Public sculpture in Washington

World's Largest Frying Pan, also known as Washington's Largest Frying Pan, is a public sculpture of a frying pan in Long Beach, Washington. It was created in 1941 by the Northwest Copper and Sheet Metal Works. It is not actually the world's largest frying pan, although it is the only large frying pan that has been used to cook food. It is also older than all other frying pans that claim to be the largest, making it the World's Oldest Largest Frying Pan.

==History==
The Long Beach Chamber commissioned the sculpture in 1941 from the Northwest Copper and Sheet Metal Works to promote their first annual clam festival. The clam fritter that was cooked on the pan by Wellington Marsh Sr. required 200 lbs of clams to make. It took 20 minutes to cook to a golden brown and was quickly eaten. In 1942, 20,000 people showed up to eat the 9 ft cake that was cooked.

The pan continued advertising the clam festival throughout the Western United States, even going to Los Angeles in 1952. When not traveling, it hung outside Marsh's Free Museum and became gradually rustier. It was planned to be scrapped, but Everett L. Mosher, a retired fisherman, had fond memories of the pan and wanted to restore it. When restoring the pan, over 300 signatures and 6 bullet holes were found. The pan was not able to be fully repaired, and the handle is the only original part of the pan today. The recreation was made from fiberglass.

■ Data to examine:
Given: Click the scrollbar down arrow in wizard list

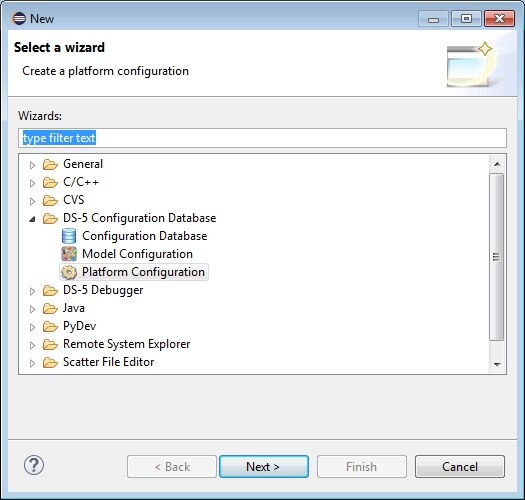Looking at the screenshot, I should coord(497,364).
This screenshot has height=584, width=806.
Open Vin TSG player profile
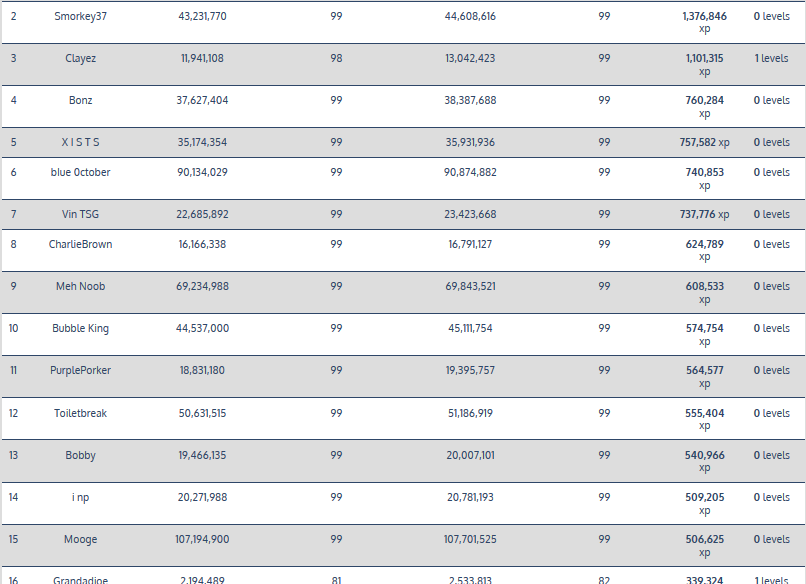pyautogui.click(x=80, y=214)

■ Exercise prompt: From the passage on the frying pan sculpture, write out the part starting at "World's Largest Frying Pan, also" and ending at "that was cooked.", word for word.

■ Output of the task:
World's Largest Frying Pan, also known as Washington's Largest Frying Pan, is a public sculpture of a frying pan in Long Beach, Washington. It was created in 1941 by the Northwest Copper and Sheet Metal Works. It is not actually the world's largest frying pan, although it is the only large frying pan that has been used to cook food. It is also older than all other frying pans that claim to be the largest, making it the World's Oldest Largest Frying Pan.

==History==
The Long Beach Chamber commissioned the sculpture in 1941 from the Northwest Copper and Sheet Metal Works to promote their first annual clam festival. The clam fritter that was cooked on the pan by Wellington Marsh Sr. required 200 lbs of clams to make. It took 20 minutes to cook to a golden brown and was quickly eaten. In 1942, 20,000 people showed up to eat the 9 ft cake that was cooked.